The unions submitted their pay claim for 2018/19 to local government body Cosla, saying a rise of this level was needed for workers’ pay to increase in line with inflation and to start to address the real-terms loss of earnings staff suffered when public sector pay was capped.
Finance Secretary Derek Mackay fulfilled a pledge to lift the 1% pay cap in his draft Budget, but it will be councils who have to find the cash to fund an increase in staff wages.
The Scottish Government’s public sector pay policy for 2018/19 includes a guaranteed minimum increase of 3% for all public sector workers earning £30,000 a year or less.
Those earning between £30,000 and £80,000 should receive up to 2%, while any rise for those on salaries above this should be limited to £1,600, it states.
Johanna Baxter, head of local government bargaining for Unison Scotland, said it welcomed the government’s intention to lift the pay cap for public sector workers.
She said: ” Our members, working hard to deliver a good public service in local authorities across the country, should be covered by this commitment.
“This claim is therefore both realistic and in line with the Government’s stated objective of lifting the pay cap for public sector workers.”

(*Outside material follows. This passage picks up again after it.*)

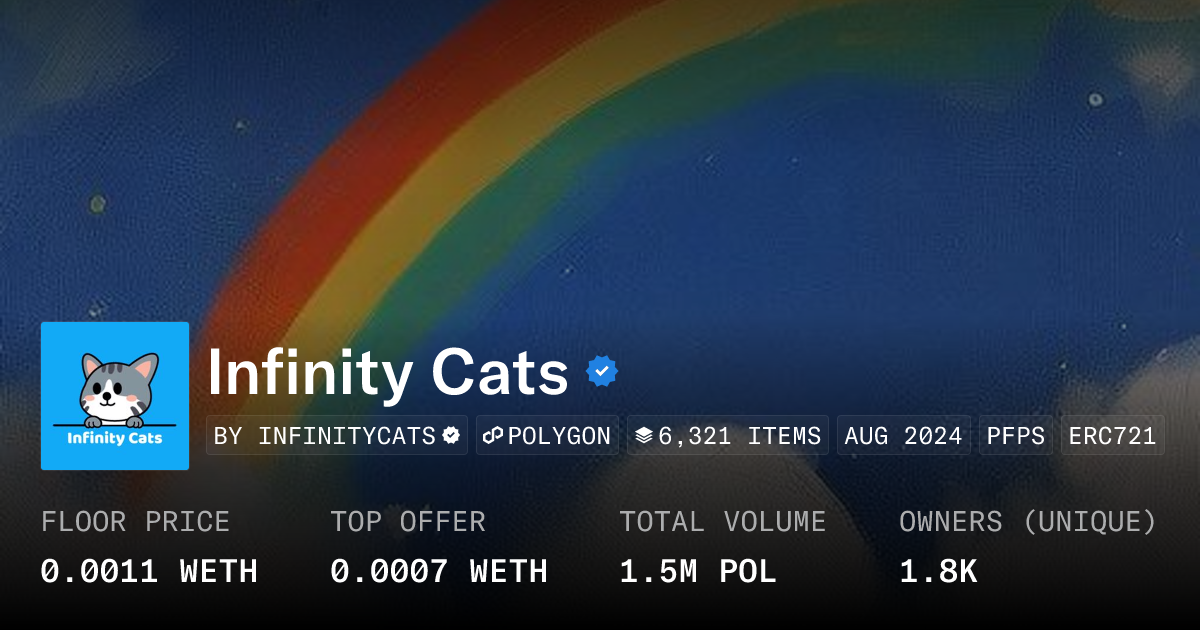The height and width of the screenshot is (630, 1200).
Task: Select the POLYGON chain tag
Action: coord(548,436)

Ms Baxter said: ” Our local government worker members have suffered a real-terms loss in pay over the past ten years of some 15%.
“It is only right therefore that this year’s pay settlement must protect workers from the sharp rise in inflation, start to reverse the many years of real-terms cuts to wages through pay restoration, and protect the lowest paid.”
She added: ” It is untenable for the Scottish Government to starve local authorities of funding when it has received a £188 million cash increase in its budget from Westminster.
“Austerity has meant £1.4 billion of efficiency savings in Scottish local government since 2012 and 30,000 people have lost their jobs in Scottish local government over the last five years.
“The remaining staff are expected to do more for less. This is understandably having an impact on staff morale and job security.
“The key to the future of local government lies with the dedicated staff who provide the services to our communities.
“This must be recognised and staff properly rewarded through this pay round and in the future in redressing the balance of earnings against the cost of living.”
Cosla resources spokeswoman Councillor Gail Macgregor said: “We met with the trade unions today. This was the first meeting in relation to this year’s pay award.
“We will take the claim away and consider it carefully, obviously taking full cognisance that, as employers, our pay awards have to be both sustainable and affordable.”
A Scottish Government spokeswoman said: “Pay and other employment issues for local government staff are matters for local authorities.
“Despite the UK Government’s cuts to the Scottish budget, we have continued to treat local government very fairly.
“The 2018-19 local government finance settlement foresees an increase both in revenue and capital (11%) investment as part of a wider package of measures.
“Together with the additional power to increase council tax by up to 3% (worth around £77 million next year), this will generate an increase of 1.6% in the overall resources to support services.”